Brasil y Argentina están debatiendo la implementación de un sistema integrado de control aduanero en el nuevo puerto seco de Foz do Iguaçu. La propuesta contempla concentrar los trámites que realizan ambos países en un único lugar del lado brasileño de la frontera.
El asunto se está tratando durante una reunión bilateral que se celebra entre el miércoles (12) y el viernes (14) en la sede de la Aduana Federal en Foz do Iguaçu.
Conocido como control de cabecera única, este modelo busca eliminar pasos repetitivos y permitir que las inspecciones brasileñas y argentinas se realicen de manera coordinada. Se espera reducir el tiempo de liberación de la carga, los costos logísticos y la burocracia que enfrentan transportistas, exportadores e importadores.
En las conversaciones participan representantes de los organismos responsables de aduanas, inmigración, transporte e inspecciones sanitarias de ambos países, así como miembros de los sectores público y privado.
El nuevo sistema debería agilizar el tránsito de mercancías.
Actualmente, algunos trámites son realizados por separado por las autoridades brasileñas y argentinas.
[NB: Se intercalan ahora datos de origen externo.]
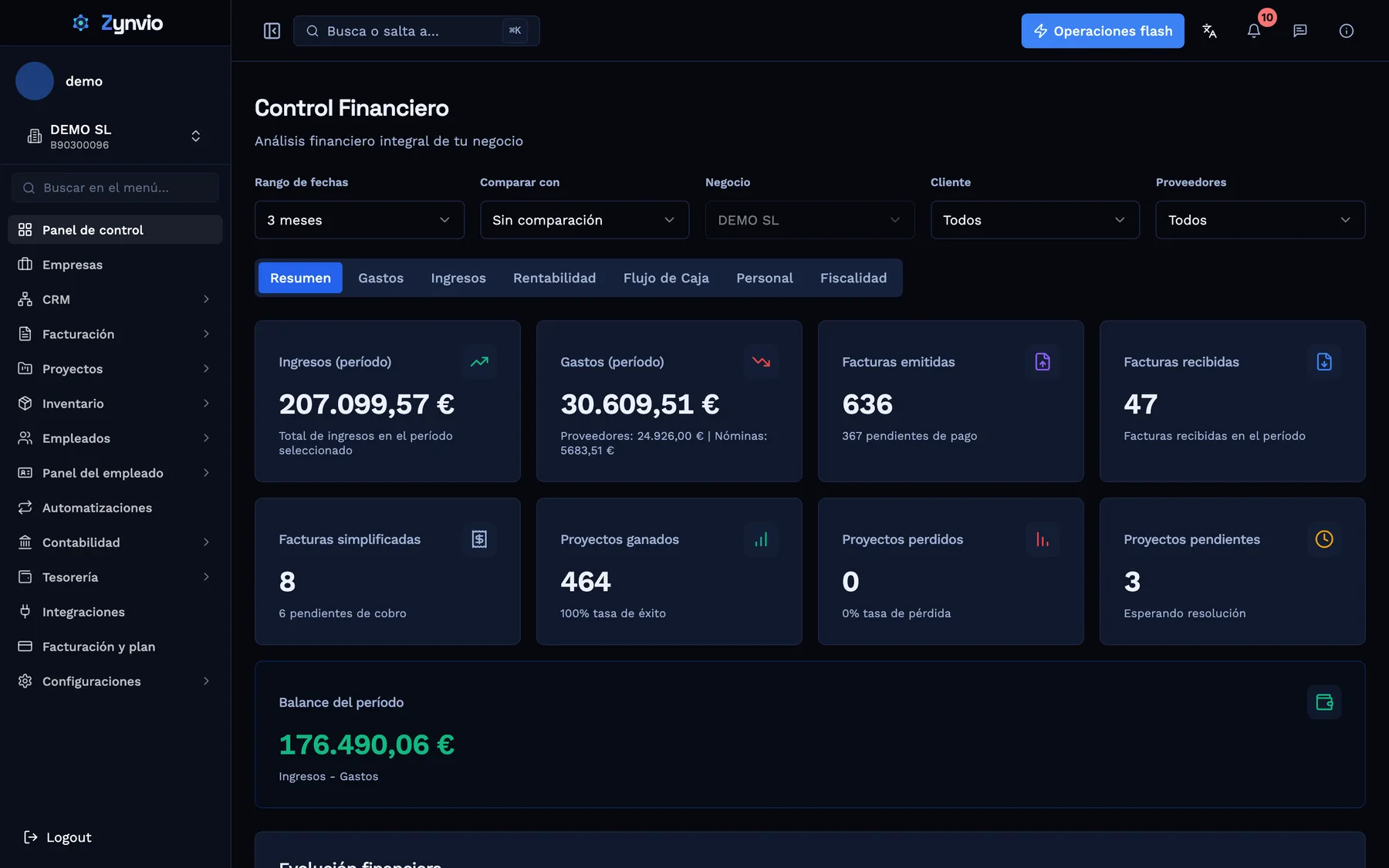Open the DEMO SL company switcher

coord(115,137)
Con este cambio, los organismos podrán compartir información y concentrar las operaciones en el nuevo puerto seco de Foz do Iguaçu.
Esta integración también permitirá a los equipos de inspección centrar sus esfuerzos en la carga considerada de mayor riesgo. El objetivo es aumentar la seguridad sin crear obstáculos innecesarios al comercio y al tránsito transfronterizo.
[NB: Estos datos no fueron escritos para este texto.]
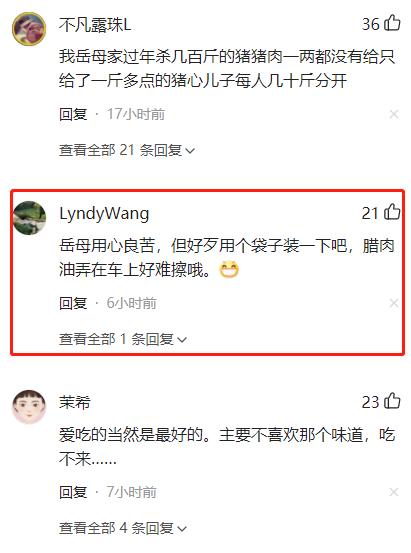Dismiss LyndyWang's comment with the X icon

coord(394,303)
Además de reducir los tiempos de espera, el proyecto podría consolidar a Foz do Iguaçu como corredor logístico del Mercosur. Se espera atraer inversiones, aumentar la competitividad de las empresas y generar nuevas oportunidades de empleo en la región.
Operación programada para diciembre
La propuesta cobra impulso con la puesta en marcha de las nuevas estructuras para el puerto seco y la oficina de aduanas en el puente internacional Tancredo Neves. Se prevé que el nuevo complejo esté operativo para diciembre de 2026.
La estructura se está diseñando para integrar tecnología, gestión de riesgos y la acción conjunta de los organismos reguladores. Este modelo también podría mejorar la movilidad en la frontera, beneficiando a empresas, transportistas, residentes y turistas.
La reunión forma parte de la agenda técnica del Mercosur, centrada en el control de fronteras, cuestiones aduaneras y la facilitación del comercio. Las conversaciones continuarán hasta el viernes.